Canadian coal company mulls offloading coal division: Teck Resources, the world’s second largest exporter of metallurgical coal, is contemplating options for the disposal of its coal division to address investor concern over global heating. Teck Resources, a Canadian-headquartered company, operates four metallurgical coal mines in the Elk Valley in British Columbia, which have been dogged by controversy over water pollution. In 2020, Teck’s mines produced 21 million tonnes of metallurgical coal which accounted for 35 per cent of its gross profit. Teck is reportedly considering either selling the coal division off or spinning it off as a standalone company. Some major mining companies, such as Rio Tinto, have exited the coal sector entirely while others, such as South32, have sold off thermal coal projects but retained the more valuable metallurgical coal mines. The sale of its coal division would leave Teck with copper, zinc and oil sands operations. (Bloomberg)


Just Transition: Creating New Jobs for a Decarbonized Society, Kiko Network, September 2021.

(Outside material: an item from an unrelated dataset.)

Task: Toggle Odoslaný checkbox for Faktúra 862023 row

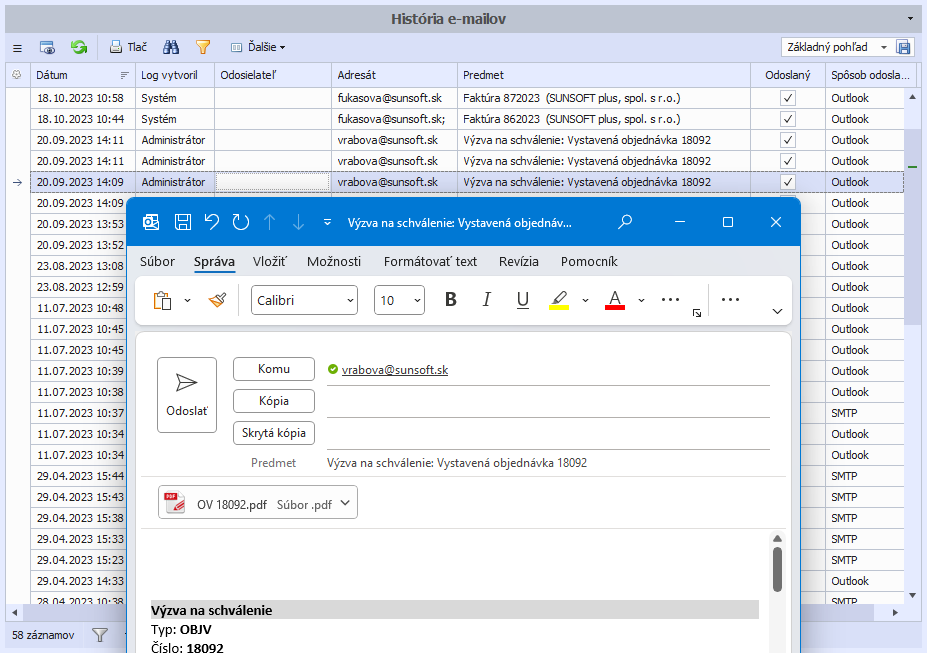Action: [788, 119]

This 12-page report collates examples of just transition strategies in a dozen countries and outlines the lessons for Japan as it faces growing international pressure to retire coal plants.

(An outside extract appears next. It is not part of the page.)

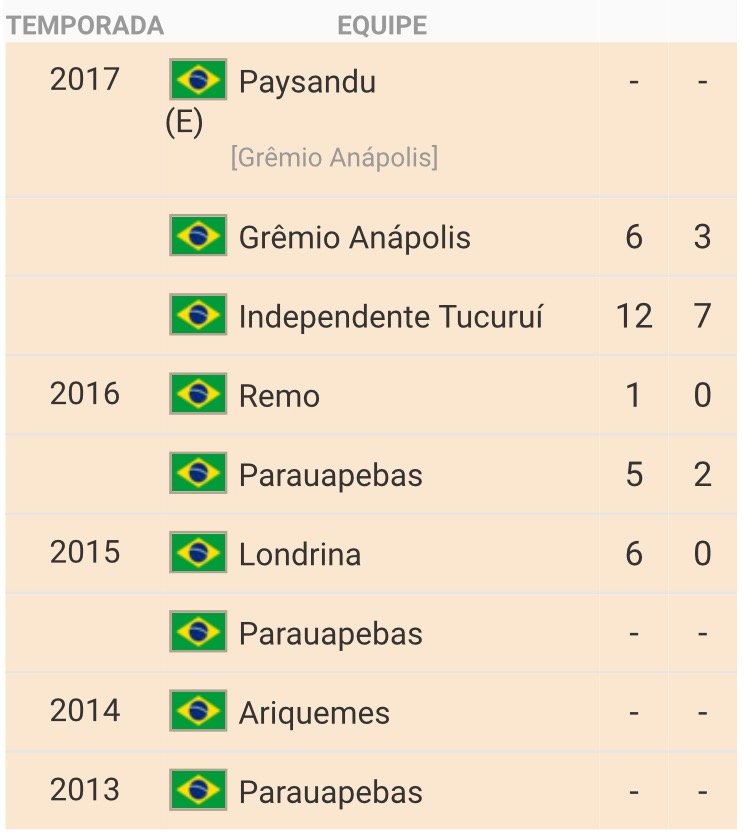Click the Brazil flag beside Paysandu

coord(198,80)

Solar Futures Study, US Department of Energy, September 2021. (Pdf) (The media release is here.)

This 310-page report estimates that solar could account for up to 45 per cent of US electricity supply by 2050 with supportive polices and aggressive price reductions. Coal generation would decline rapidly to zero by 2050.

“Why Corporate Credit Ratings Agencies Shy Away From Climate Risks: An Interview with Melissa Brown, IEEFA”, EnergyTracker Asia, September 14, 2021.

Melissa Brown from the Institute for Energy Economics and Financial Analysis explains why credit ratings agencies are struggling to account for climate risks in the ratings for companies with significant coal and other fossil fuel interests.